▸ WRITTEN EXERCISE:
Report every line in the items below that contains the word "branch", copying each one in full. Case matters.

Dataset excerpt
=-=-=-=-=
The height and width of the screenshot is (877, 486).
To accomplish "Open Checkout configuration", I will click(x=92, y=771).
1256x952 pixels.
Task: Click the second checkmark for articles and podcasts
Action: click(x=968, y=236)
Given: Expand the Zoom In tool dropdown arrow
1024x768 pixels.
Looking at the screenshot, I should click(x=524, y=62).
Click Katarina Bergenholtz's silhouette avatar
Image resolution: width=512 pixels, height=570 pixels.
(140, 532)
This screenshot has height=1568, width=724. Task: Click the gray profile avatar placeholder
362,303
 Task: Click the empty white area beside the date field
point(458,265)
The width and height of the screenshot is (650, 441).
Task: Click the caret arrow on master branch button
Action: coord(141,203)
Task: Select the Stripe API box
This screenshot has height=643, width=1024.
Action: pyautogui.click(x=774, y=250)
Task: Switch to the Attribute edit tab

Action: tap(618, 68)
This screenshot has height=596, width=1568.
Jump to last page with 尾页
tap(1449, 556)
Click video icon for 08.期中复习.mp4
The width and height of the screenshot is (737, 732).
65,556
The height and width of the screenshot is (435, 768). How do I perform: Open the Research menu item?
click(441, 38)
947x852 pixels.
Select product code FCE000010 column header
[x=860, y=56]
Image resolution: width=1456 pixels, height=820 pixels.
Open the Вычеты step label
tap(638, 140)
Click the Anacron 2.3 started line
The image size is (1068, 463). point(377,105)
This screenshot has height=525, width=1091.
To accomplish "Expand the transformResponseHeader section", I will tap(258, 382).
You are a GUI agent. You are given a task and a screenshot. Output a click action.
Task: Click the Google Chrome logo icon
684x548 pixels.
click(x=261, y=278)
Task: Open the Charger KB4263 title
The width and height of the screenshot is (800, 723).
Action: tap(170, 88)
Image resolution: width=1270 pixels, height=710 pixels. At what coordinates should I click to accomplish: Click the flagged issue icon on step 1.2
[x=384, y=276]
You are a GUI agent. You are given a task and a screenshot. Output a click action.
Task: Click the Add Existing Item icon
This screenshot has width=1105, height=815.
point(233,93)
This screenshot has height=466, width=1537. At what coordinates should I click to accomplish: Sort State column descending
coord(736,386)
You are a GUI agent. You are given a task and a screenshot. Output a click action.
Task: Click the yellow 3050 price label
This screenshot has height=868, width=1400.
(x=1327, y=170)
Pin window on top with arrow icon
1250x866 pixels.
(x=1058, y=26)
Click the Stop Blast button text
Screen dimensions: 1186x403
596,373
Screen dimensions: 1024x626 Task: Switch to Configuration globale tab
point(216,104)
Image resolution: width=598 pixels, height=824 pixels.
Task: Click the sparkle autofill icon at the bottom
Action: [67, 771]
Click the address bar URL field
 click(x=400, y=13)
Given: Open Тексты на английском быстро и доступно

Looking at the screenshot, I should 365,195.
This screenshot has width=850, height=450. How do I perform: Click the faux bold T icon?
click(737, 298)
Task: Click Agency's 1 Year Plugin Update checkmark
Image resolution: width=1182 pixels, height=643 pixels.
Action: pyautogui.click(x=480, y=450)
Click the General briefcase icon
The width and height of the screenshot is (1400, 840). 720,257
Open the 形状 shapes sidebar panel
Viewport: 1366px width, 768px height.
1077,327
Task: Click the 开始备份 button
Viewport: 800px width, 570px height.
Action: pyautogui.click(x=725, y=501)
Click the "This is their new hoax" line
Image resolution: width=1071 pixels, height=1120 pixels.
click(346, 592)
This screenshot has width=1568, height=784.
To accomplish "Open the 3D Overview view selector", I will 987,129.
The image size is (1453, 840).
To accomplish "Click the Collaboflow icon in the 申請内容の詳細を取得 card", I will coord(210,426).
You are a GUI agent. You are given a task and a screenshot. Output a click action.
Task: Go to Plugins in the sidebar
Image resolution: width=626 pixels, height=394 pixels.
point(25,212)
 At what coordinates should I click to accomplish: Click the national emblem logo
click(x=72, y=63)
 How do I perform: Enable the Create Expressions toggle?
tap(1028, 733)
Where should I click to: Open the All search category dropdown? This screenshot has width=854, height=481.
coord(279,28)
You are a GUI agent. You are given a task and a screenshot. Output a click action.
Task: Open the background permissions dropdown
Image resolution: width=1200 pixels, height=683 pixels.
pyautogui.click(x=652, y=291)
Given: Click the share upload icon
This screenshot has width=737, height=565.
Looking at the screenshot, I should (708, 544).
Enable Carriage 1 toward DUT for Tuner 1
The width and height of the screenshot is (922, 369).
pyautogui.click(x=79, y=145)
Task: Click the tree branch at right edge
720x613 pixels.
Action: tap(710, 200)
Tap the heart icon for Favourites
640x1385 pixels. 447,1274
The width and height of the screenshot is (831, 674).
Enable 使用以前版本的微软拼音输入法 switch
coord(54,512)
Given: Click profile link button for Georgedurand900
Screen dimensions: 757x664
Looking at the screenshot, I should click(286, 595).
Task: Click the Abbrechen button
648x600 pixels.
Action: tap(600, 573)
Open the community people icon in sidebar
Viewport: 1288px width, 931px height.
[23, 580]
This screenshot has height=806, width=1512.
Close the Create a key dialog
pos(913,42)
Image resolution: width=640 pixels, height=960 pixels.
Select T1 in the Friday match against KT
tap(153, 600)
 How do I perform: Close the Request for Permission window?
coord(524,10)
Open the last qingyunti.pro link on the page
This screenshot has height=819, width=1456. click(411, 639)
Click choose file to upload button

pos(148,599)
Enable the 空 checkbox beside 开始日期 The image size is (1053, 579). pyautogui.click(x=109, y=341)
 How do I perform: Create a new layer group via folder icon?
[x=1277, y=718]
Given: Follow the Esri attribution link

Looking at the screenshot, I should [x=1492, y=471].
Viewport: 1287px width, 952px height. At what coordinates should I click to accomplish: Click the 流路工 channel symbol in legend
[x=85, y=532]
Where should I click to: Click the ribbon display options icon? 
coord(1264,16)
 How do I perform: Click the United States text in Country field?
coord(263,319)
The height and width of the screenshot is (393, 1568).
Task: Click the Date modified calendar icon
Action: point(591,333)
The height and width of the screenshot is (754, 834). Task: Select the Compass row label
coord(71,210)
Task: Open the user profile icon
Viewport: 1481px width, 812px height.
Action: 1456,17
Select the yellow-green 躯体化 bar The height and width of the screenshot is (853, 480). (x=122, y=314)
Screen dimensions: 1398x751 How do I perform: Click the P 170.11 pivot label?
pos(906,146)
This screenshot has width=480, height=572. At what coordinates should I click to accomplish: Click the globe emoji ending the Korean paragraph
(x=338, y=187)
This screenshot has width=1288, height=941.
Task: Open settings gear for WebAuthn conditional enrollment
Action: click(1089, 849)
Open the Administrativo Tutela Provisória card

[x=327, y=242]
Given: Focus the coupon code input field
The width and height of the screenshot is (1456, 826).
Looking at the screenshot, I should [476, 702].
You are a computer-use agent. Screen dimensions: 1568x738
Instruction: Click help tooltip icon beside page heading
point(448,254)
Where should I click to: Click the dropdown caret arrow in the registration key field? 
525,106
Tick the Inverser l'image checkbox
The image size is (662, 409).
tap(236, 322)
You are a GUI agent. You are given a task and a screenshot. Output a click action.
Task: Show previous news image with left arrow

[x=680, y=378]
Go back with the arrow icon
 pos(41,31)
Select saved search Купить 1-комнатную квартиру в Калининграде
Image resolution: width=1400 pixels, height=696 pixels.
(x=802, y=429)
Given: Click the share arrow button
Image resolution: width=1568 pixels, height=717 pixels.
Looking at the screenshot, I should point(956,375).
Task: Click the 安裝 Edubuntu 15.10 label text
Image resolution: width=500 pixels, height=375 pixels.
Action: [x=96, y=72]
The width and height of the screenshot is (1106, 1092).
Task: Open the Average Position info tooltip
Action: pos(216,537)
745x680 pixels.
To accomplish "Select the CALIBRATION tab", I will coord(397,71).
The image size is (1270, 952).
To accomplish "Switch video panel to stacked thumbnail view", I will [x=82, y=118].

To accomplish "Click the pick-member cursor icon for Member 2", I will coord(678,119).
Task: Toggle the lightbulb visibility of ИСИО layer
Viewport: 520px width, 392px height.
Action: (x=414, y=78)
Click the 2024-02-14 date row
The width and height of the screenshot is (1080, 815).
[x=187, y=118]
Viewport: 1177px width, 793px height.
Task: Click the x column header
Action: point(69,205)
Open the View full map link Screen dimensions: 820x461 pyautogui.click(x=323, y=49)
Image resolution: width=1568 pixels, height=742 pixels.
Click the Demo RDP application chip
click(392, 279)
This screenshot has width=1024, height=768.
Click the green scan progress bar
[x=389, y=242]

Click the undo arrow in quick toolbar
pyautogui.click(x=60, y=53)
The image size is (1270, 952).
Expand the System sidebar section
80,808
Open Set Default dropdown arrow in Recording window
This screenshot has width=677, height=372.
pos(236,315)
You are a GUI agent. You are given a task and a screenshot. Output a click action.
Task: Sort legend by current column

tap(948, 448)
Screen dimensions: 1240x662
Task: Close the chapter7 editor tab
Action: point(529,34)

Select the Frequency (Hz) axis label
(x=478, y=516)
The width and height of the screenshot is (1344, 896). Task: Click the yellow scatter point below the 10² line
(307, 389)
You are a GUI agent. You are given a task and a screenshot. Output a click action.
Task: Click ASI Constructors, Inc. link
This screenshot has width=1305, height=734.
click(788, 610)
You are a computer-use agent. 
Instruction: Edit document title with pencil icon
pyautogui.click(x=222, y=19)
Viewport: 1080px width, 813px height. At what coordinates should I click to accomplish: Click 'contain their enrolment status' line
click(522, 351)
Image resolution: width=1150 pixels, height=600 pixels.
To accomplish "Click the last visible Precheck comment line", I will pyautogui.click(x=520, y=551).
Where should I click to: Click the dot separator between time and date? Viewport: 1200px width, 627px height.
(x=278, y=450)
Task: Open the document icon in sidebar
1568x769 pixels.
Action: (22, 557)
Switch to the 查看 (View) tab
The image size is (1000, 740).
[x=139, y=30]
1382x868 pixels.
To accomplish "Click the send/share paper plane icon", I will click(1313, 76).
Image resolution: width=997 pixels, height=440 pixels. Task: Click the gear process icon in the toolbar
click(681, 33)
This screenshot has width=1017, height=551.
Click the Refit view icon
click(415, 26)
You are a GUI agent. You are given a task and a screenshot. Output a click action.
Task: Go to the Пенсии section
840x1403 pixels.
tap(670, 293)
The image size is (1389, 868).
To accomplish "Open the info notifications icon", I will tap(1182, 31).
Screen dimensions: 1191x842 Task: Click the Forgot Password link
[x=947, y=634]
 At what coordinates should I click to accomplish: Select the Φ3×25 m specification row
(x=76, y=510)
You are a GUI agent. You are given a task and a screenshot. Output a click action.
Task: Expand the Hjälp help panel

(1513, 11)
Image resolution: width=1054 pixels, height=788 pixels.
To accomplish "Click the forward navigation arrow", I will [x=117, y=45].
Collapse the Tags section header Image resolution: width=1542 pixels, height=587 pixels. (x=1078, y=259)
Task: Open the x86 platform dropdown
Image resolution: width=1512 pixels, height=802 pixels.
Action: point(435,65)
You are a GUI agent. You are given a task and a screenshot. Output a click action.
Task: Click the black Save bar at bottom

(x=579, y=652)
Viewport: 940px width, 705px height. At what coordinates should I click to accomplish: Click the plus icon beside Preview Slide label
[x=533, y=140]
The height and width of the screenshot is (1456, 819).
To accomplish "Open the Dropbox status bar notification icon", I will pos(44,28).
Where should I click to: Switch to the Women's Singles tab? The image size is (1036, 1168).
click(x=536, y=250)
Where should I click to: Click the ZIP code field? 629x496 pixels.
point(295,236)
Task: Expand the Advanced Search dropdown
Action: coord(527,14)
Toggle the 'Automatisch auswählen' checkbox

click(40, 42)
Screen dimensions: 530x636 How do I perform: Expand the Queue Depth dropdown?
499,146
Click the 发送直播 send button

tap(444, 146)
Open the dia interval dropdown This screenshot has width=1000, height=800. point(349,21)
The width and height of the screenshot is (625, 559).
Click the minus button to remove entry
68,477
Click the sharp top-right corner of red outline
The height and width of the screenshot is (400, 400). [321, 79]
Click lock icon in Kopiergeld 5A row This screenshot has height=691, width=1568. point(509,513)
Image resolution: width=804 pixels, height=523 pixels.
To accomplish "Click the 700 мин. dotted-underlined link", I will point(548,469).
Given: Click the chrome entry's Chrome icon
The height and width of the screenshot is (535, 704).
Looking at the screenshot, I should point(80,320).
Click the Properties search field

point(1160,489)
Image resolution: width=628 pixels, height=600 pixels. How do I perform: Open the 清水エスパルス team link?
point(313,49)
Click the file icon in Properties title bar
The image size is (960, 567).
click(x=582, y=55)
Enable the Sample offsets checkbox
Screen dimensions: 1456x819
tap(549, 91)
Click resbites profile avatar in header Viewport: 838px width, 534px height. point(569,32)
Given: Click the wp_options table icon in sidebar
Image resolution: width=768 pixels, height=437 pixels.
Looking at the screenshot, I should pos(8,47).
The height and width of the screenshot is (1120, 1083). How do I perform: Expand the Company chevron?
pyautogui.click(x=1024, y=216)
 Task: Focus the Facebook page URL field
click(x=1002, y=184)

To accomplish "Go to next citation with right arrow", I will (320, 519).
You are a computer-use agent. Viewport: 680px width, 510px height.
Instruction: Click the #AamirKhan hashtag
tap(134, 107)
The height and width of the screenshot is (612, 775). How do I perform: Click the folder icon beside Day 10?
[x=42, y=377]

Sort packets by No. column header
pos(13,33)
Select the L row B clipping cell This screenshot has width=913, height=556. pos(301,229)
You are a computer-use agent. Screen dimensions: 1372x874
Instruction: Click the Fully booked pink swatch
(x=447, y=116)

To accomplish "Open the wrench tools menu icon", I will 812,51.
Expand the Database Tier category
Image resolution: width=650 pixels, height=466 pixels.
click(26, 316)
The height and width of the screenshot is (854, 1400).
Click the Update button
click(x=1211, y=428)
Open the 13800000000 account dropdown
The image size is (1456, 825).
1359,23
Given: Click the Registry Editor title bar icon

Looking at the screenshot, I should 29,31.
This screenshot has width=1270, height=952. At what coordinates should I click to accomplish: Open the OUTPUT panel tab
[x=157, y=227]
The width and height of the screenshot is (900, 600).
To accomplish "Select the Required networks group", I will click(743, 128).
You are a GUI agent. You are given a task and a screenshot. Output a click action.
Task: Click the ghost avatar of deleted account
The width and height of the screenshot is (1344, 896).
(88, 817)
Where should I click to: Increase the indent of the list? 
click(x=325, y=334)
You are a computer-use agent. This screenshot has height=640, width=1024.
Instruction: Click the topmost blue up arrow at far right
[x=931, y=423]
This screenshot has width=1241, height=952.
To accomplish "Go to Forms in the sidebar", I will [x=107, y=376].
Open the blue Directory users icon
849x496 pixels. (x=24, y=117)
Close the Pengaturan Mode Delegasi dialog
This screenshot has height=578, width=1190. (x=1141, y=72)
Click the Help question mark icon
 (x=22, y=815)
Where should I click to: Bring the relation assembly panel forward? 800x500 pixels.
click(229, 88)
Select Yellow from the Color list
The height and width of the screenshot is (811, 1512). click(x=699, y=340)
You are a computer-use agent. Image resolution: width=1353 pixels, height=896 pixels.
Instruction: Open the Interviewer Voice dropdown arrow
=-=-=-=-=
▸ WRITTEN RESPONSE:
Task: Click the caret arrow on master branch button
Task: Click the tree branch at right edge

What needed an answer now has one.